▶ **REQUIRED WORK**
Using the data beneath, show every line that includes the word "computer".

▶ **DATA UNDER STUDY**
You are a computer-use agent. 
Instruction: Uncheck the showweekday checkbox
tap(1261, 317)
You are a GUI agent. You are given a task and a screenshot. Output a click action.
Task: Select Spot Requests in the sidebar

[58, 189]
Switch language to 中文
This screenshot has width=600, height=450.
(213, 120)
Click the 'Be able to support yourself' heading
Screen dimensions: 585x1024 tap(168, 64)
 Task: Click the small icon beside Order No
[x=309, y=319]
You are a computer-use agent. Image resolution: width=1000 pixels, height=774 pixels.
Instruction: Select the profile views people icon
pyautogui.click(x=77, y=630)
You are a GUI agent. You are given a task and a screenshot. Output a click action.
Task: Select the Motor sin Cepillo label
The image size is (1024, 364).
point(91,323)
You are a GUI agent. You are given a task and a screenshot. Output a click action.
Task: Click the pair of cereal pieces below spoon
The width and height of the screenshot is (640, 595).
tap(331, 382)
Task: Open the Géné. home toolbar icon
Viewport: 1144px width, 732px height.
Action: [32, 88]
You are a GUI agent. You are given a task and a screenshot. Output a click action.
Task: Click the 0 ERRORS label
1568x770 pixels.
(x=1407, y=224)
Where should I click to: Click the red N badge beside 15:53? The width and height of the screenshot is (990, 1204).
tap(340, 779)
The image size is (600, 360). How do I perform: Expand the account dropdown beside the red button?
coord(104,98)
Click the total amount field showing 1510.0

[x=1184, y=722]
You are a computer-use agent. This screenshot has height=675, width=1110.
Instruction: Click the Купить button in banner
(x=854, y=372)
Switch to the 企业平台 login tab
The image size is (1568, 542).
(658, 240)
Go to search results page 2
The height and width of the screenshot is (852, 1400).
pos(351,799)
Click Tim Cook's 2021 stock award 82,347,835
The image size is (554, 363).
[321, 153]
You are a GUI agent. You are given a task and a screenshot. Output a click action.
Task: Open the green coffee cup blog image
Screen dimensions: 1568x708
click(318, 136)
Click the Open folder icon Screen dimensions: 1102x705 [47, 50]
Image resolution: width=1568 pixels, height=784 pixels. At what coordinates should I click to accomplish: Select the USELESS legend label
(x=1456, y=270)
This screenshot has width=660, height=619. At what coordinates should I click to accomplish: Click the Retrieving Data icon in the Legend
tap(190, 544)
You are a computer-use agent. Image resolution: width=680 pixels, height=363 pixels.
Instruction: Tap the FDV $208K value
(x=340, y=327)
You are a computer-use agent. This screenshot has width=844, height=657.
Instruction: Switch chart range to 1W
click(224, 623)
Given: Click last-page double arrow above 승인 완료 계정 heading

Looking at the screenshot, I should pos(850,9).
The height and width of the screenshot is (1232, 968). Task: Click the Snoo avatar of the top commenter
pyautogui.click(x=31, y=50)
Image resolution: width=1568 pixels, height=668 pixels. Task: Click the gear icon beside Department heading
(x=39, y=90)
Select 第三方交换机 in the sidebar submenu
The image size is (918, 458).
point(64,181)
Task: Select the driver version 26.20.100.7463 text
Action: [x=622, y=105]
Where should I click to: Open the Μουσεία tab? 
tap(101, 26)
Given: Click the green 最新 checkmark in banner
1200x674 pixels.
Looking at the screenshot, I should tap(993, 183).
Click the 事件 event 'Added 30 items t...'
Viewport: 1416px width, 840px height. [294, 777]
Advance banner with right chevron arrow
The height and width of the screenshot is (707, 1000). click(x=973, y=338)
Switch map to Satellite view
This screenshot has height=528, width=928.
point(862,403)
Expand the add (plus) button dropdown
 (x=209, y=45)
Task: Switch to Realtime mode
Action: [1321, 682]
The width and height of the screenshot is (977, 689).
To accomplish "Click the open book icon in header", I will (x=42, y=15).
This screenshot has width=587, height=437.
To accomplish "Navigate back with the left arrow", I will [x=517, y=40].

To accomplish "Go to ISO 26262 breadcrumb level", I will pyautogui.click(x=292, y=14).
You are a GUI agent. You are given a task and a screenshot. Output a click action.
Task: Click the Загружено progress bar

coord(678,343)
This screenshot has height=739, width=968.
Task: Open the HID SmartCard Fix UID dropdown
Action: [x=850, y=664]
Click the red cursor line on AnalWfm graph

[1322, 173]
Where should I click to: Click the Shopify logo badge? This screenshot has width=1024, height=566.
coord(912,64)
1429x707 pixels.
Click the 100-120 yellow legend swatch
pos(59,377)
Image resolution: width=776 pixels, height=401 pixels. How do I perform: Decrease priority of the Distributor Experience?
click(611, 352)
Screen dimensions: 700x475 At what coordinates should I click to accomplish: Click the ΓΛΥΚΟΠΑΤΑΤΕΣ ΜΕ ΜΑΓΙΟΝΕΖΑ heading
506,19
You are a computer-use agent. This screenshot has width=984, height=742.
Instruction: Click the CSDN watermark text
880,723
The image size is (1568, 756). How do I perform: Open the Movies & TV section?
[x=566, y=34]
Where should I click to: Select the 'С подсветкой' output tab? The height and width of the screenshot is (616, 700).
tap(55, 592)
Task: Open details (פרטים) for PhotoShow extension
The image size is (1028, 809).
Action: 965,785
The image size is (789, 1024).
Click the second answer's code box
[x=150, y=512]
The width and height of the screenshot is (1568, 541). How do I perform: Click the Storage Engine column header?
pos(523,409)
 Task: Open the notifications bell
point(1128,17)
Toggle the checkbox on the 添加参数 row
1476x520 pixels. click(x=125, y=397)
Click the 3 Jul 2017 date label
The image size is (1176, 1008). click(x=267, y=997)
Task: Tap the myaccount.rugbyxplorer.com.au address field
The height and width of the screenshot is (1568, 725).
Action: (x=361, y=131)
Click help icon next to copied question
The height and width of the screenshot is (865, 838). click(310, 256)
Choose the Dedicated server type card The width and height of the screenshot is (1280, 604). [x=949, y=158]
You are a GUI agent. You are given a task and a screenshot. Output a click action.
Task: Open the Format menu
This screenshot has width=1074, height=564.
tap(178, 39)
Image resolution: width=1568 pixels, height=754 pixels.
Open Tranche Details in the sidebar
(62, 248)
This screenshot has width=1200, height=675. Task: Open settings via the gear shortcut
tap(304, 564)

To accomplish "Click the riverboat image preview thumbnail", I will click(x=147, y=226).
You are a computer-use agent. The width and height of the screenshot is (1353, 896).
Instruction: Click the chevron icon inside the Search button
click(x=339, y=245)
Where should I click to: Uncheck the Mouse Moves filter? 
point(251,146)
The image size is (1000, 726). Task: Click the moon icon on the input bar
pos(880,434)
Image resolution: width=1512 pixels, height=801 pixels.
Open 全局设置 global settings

▶ **SOLVED EXERCISE**
You are a computer-use agent. 
You are a computer-use agent. Image resolution: width=1000 pixels, height=774 pixels.
You are a computer-use agent. This screenshot has height=675, width=1110.
You are a computer-use agent. Image resolution: width=680 pixels, height=363 pixels.
You are a computer-use agent. This screenshot has width=844, height=657.
You are a computer-use agent. This screenshot has width=984, height=742.
You are a computer-use agent. The width and height of the screenshot is (1353, 896).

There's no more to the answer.